Fango spoke with Cosmatos about his feature debut, a vibrant hallucinogenic
hybrid with twinges of all horrific sorts, which recently came off its premiere
stint at the Tribeca Film Festival.
The design of Cosmatos’ contemplative thriller first took root in deep-seated personal sentiment: “[BEYOND THE BLACK RAINBOW] was something that had been simmering in my mind for many years in various forms, but I was driven to look more intensely at my past after the death of my father [RAMBO: FIRST BLOOD PART II director George Pan Cosmatos],” he tells Fango. “This is the shape it ended up being born in. I wrote the early drafts in a pretty stream-of-consciousness, collage-based way. Whatever felt right to me, I allowed into the script. Then I reshaped and fine-tuned it in later drafts. The movie is kind of a kaleidoscope of memories, emotions and fascinations, past and present.”
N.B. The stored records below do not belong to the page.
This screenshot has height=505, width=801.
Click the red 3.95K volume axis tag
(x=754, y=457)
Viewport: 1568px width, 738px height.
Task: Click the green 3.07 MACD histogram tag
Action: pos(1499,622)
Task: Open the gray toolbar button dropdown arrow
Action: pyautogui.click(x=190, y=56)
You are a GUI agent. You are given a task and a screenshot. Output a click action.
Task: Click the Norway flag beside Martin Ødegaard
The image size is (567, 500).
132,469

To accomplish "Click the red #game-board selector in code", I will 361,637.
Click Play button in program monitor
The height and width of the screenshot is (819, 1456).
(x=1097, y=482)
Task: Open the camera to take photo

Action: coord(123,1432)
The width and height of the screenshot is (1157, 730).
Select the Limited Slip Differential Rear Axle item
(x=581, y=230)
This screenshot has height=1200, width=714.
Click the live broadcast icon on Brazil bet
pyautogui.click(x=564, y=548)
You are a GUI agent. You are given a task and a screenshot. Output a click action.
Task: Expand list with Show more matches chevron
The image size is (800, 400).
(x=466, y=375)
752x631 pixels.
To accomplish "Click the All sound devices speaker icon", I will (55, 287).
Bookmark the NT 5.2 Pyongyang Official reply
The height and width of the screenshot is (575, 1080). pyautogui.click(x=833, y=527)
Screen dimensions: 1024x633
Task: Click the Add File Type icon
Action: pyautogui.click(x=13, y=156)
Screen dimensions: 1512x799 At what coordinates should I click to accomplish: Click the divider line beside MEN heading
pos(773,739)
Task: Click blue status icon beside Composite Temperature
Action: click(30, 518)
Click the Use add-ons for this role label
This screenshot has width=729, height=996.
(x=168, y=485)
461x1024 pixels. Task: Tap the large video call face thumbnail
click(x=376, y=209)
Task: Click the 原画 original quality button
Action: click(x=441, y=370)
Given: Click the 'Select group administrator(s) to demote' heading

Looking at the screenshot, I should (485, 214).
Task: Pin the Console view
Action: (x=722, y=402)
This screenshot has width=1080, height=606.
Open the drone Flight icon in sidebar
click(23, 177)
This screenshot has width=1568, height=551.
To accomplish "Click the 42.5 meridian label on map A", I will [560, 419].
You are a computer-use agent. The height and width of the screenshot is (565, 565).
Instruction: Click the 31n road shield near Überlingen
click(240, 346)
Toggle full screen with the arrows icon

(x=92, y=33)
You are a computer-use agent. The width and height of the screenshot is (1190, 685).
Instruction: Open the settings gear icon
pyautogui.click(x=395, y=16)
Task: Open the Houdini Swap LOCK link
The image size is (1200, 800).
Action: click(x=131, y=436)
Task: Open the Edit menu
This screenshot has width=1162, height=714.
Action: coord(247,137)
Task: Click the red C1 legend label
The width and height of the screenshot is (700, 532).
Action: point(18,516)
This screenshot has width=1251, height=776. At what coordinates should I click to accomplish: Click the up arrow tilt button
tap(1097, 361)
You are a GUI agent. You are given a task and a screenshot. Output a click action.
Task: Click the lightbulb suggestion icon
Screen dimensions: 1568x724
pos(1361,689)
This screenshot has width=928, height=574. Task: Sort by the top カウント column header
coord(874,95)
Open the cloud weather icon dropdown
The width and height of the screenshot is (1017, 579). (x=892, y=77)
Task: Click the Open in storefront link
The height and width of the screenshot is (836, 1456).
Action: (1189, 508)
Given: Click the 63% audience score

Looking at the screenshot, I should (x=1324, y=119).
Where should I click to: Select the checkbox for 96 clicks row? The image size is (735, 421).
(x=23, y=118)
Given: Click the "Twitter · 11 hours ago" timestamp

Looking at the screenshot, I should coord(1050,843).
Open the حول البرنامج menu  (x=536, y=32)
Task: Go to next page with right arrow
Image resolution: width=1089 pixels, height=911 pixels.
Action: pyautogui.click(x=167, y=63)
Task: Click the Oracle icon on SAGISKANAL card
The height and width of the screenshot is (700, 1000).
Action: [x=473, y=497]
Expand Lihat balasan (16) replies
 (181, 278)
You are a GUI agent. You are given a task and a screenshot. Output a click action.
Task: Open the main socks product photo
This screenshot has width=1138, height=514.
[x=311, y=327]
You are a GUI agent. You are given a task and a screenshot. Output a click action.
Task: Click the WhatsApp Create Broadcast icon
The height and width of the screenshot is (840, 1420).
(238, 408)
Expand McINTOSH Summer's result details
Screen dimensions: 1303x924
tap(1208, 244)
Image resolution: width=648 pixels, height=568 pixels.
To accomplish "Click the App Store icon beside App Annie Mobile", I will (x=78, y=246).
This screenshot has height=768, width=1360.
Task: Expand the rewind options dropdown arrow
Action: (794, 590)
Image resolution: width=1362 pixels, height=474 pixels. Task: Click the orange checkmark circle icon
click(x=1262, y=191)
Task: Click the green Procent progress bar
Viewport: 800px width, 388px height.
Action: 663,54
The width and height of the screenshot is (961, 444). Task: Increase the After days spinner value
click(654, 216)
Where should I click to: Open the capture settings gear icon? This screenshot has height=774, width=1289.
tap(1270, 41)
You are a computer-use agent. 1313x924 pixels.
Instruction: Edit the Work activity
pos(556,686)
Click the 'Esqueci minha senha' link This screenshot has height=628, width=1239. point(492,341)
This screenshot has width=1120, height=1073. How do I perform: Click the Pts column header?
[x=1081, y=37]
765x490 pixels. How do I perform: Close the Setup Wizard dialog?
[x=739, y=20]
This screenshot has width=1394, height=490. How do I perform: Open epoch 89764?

Aboria, RAINBOW’s dystopian test facility, acts as the nucleus that foregrounds said present moments through Cosmatos’ ominous, experimental approach. “One of my primary goals was for the film to be a fluid audiovisual experience,” he explains. “A kind of immersive dreamscape. Every decision I made had that goal in mind, ultimately. I think of movies as total sensory experiences. Not just sound and vision, but also the sense memories they can trigger like emotions, smells and flavors. The texture and feeling of a movie is very important to me.”
As for pulling from the past, the decision for the era in which to set his journey stemmed from a variety of instincts—some nostalgic, others ironic. “1983 is at the core of the time period in my past that inspired this film,” Cosmatos says. “It’s also the year before the more iconic and cited year of 1984, which makes me laugh. It’s one less than 11.”
1983 additionally offered a window with which to channel Barry Nyle (played by HELLRAISER: HELLSEEKER’s Michael Rogers)—RAINBOW’s deviant egomaniac, and a surrealist extension of vintage horror icons from whom the film’s final act takes its slash-happy cues. “I was looking for a glimmer of the unexpected,” Cosmatos says of Rogers’ casting. “When I was a kid, I suffered from chronic nightmares of being pursued by Jason, Freddy and Leatherface, so as I was writing, those memories were among the things that were on my mind.”
Cosmatos is keeping the details of his follow-up project as cloaked in ambiguity as the labyrinths of RAINBOW. Quoting the late Jean Cocteau, he describes the creative process that might fuel his next as “a petrified fountain of thought.” In the meantime, he’ll let his musical allusions do the talking. “If this movie is a Pink Floyd album,” he says, “the next one might be a cinematic Slayer record.”